▸ Problem to work on: State how many lines in the following entries contain the word "computer". No other output.

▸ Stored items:

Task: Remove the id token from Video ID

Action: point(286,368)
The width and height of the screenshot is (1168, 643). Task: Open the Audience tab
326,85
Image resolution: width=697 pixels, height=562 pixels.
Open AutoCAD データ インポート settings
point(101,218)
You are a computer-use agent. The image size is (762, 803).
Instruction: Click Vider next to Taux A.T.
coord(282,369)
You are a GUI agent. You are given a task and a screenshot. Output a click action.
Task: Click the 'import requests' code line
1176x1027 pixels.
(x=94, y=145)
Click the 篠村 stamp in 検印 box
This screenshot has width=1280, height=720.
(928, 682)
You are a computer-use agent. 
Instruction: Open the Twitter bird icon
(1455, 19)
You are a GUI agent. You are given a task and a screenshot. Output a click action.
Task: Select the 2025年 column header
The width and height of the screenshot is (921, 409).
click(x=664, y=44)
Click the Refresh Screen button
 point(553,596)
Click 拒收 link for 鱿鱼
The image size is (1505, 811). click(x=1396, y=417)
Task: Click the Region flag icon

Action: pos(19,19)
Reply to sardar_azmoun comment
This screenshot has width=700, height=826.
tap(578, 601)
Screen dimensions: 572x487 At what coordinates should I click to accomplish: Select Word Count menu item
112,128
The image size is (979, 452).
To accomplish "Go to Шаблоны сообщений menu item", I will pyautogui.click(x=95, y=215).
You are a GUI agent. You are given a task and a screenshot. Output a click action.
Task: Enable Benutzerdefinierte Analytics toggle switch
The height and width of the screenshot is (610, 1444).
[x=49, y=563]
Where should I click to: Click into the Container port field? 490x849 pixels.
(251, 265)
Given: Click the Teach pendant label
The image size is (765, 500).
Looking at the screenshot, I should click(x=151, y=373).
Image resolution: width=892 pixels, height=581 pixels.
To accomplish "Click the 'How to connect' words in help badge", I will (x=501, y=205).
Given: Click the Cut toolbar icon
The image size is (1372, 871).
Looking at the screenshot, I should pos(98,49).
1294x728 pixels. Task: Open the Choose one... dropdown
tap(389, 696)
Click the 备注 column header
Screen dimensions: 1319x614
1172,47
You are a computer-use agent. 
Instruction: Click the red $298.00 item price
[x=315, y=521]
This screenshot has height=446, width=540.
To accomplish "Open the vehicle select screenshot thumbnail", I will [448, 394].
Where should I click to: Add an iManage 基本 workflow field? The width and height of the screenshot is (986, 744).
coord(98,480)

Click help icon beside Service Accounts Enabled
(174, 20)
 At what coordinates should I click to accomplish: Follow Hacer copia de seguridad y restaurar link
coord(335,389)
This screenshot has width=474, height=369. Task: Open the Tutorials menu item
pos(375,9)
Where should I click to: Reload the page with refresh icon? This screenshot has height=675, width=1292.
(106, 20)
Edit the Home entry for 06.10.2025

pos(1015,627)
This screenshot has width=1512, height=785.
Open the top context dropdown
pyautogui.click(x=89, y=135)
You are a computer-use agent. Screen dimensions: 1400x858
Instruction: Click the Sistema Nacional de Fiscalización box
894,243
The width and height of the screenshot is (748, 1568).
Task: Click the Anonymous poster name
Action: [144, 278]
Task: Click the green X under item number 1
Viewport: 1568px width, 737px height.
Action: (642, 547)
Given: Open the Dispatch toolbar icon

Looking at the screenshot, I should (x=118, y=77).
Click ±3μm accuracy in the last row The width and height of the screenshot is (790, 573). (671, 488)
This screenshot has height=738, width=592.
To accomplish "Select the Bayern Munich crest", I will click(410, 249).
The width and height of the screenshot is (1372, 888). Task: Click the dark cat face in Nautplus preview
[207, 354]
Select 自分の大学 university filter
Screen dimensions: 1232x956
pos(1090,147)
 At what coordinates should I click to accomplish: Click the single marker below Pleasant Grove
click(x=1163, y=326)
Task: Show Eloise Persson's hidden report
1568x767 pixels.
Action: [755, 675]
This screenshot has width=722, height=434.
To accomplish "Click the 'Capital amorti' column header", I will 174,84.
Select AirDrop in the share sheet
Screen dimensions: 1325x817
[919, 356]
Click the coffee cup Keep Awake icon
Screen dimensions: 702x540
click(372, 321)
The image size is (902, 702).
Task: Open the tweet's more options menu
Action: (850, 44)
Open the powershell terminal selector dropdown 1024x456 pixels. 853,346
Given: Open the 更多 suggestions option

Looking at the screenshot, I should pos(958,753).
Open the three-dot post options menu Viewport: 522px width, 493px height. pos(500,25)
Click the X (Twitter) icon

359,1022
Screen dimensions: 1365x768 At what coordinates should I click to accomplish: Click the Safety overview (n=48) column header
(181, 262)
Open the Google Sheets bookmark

▸ Task solution: 4